Task to carry out:
Each line of the listing below containing the word "will" should be returned.

───

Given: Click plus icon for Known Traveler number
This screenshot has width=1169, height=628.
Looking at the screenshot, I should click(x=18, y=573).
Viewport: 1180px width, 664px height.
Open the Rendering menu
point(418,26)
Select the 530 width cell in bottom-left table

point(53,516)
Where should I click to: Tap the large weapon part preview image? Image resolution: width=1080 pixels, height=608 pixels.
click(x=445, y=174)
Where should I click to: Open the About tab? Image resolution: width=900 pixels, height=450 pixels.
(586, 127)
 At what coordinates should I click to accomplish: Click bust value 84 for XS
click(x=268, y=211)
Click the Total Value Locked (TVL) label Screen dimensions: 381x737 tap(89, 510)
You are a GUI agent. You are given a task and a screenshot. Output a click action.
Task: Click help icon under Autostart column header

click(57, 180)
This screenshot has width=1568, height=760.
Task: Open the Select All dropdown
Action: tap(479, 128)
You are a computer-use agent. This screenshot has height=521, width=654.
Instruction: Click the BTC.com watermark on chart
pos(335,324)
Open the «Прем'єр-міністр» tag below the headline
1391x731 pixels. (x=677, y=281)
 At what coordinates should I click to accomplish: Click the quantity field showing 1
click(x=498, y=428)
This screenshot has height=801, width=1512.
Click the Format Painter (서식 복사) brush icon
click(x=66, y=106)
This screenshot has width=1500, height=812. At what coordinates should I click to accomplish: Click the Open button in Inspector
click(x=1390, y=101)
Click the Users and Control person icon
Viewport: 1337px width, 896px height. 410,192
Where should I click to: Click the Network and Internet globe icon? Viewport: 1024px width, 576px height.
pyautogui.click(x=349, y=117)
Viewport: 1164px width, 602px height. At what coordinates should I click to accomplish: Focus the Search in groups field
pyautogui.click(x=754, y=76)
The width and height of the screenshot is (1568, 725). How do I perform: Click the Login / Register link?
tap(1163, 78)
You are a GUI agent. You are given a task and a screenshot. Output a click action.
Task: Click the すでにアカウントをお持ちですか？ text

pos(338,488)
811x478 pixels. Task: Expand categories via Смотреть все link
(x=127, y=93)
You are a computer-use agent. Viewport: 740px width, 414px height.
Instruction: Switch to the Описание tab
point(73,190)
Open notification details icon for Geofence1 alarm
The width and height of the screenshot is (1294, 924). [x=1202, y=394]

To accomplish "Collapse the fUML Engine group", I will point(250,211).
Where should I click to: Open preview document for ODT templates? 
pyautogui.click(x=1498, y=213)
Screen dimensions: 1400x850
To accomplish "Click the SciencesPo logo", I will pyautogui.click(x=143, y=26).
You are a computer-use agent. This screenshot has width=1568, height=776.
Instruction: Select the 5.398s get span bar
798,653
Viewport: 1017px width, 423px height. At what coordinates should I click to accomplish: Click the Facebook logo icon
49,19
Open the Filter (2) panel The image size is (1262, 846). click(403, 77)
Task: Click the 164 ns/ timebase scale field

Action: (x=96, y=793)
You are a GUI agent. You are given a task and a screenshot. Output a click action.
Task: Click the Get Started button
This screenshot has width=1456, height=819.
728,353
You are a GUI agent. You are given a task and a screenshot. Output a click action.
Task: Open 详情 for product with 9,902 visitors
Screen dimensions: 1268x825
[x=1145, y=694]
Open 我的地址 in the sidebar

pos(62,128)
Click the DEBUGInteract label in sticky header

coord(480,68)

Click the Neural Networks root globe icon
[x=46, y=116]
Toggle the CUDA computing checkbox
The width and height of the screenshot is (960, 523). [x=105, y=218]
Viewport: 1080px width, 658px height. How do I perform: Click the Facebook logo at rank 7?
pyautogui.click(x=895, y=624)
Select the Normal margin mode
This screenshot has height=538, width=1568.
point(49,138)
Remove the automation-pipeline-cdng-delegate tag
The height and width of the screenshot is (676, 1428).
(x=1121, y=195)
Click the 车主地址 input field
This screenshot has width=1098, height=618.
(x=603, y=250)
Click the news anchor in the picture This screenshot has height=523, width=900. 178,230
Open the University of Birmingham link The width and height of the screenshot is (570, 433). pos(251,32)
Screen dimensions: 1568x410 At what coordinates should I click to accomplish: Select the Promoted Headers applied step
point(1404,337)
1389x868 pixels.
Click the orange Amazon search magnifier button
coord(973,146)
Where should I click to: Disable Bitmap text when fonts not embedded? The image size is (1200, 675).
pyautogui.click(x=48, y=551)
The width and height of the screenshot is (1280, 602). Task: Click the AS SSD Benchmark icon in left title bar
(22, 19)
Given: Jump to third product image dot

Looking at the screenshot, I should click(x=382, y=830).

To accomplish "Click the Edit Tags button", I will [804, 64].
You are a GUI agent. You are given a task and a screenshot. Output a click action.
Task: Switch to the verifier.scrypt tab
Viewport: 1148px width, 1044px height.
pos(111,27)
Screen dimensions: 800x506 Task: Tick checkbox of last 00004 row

───

Reply to the exercise:
To accomplish "Collapse the fUML Engine group", I will point(250,211).
To accomplish "Click the SciencesPo logo", I will pyautogui.click(x=143, y=26).
To accomplish "Click the Edit Tags button", I will [804, 64].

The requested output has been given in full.